The modular approach “allows you to develop each of the pieces appropriately with respect to the science for each of these modules,” he said. For example, those developing the model can focus just on socioeconomic projections and emissions, or just on climate response, and then dive deep into the scientific literature on those topics, according to Rose.

“You’re able to engage with experts in those areas to make sure that you’re properly representing the dynamics and uncertainties in those spaces,” Rose said.

But he said it was hard to evaluate EPA’s specific estimates — using values like $51 per metric ton versus $190 — without looking more closely at the underlying data.

In a recent blog post on EPA’s proposal, think tank Resources for the Future also praised the changes the agency made to its calculations.

The difference between the current interim figures and EPA’s proposal seems to be mainly driven by a change in the discount rates used; EPA used a median rate of 2 percent, rather than 3 percent. But the updates to “damage functions, climate model, socioeconomics and pricing of risk also increased the value of the SCC by about one-third,” according to RFF fellow Kevin Rennert and Brian Prest, director of RFF’s Social Cost of Carbon Initiative.

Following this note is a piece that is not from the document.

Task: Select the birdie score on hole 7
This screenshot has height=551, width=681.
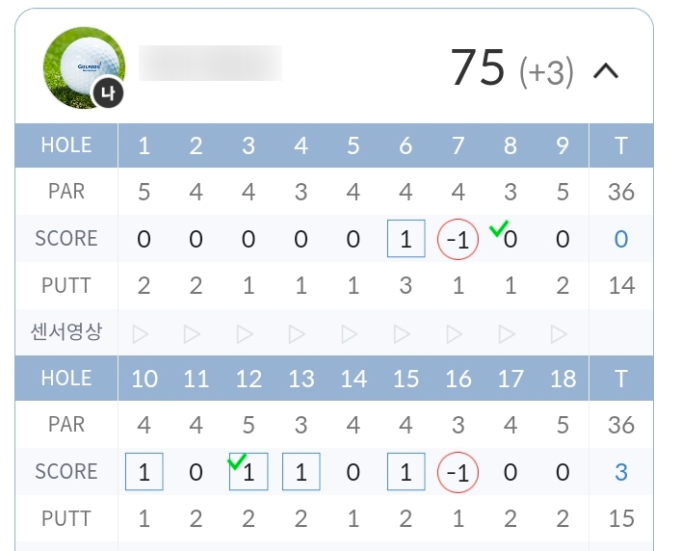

“EPA’s move to make its analysis fully open source and freely available represents an important step forward for transparency and open science,” they wrote. “The proposal of this approach represents an important milestone in the process of moving toward an updated SCC estimation methodology.”

ClearView Energy Partners said in a client note that it views the new estimate — along with EPA’s new proposal to crack down on emissions of oil and gas methane — as the “start of a post-election green pivot by the Biden administration.”

ClearView said the numbers represent a “significant upward revision” from the interim values the Interagency Working Group issued in February 2021 in response to a presidential executive order.

That estimate gauged costs at $14, $51 and $76 per metric ton of CO2, using discount rates of 5 percent, 3 percent and 2.5 percent, respectively. The new EPA figure lands at $120, $190 and $340 using discount rates of 2.5 percent, 2.0 percent and 1.5 percent, respectively.

ClearView noted that the new numbers align with a September estimate from Resources for the Future, which pegged the cost at $185 per metric ton of CO2 at a 2 percent discount rate.

The new estimate, it said, does “not merely set the stage for tighter oil and gas methane regulation” but could also apply to other emissions sources “subject to rulemaking under the Clean Air Act (CAA), including vehicle tailpipe emissions standards and stationary sources such as electric power and refineries.”

That’s because “avoided emissions at higher social costs can lead to higher on-paper net benefits, thereby facilitating stricter regulatory standards for — and imposing greater compliance burdens on — regulated entities,” ClearView said.

EPA’s proposal will now have to undergo an independent peer-review process that should solicit opinions from experts from a range of scientific disciplines that delves into the scientific reliability of the agency’s methodology, Rose said. He also noted the importance of having public engagement on the proposal.

“Now it’s just really important that we go forward in a way that will give the public confidence in what’s being produced,” said Rose.

This story also appears in Climatewire.